**Exercise description:** Could you rewrite the records below as a numbered list, leaving out any blank lines?

**Dataset rows:**
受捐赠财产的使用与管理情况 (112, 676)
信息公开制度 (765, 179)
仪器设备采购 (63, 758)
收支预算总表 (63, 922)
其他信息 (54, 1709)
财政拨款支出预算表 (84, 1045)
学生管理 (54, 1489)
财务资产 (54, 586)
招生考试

**Final answer:**
1. 受捐赠财产的使用与管理情况 (112, 676)
2. 信息公开制度 (765, 179)
3. 仪器设备采购 (63, 758)
4. 收支预算总表 (63, 922)
5. 其他信息 (54, 1709)
6. 财政拨款支出预算表 (84, 1045)
7. 学生管理 (54, 1489)
8. 财务资产 (54, 586)
9. 招生考试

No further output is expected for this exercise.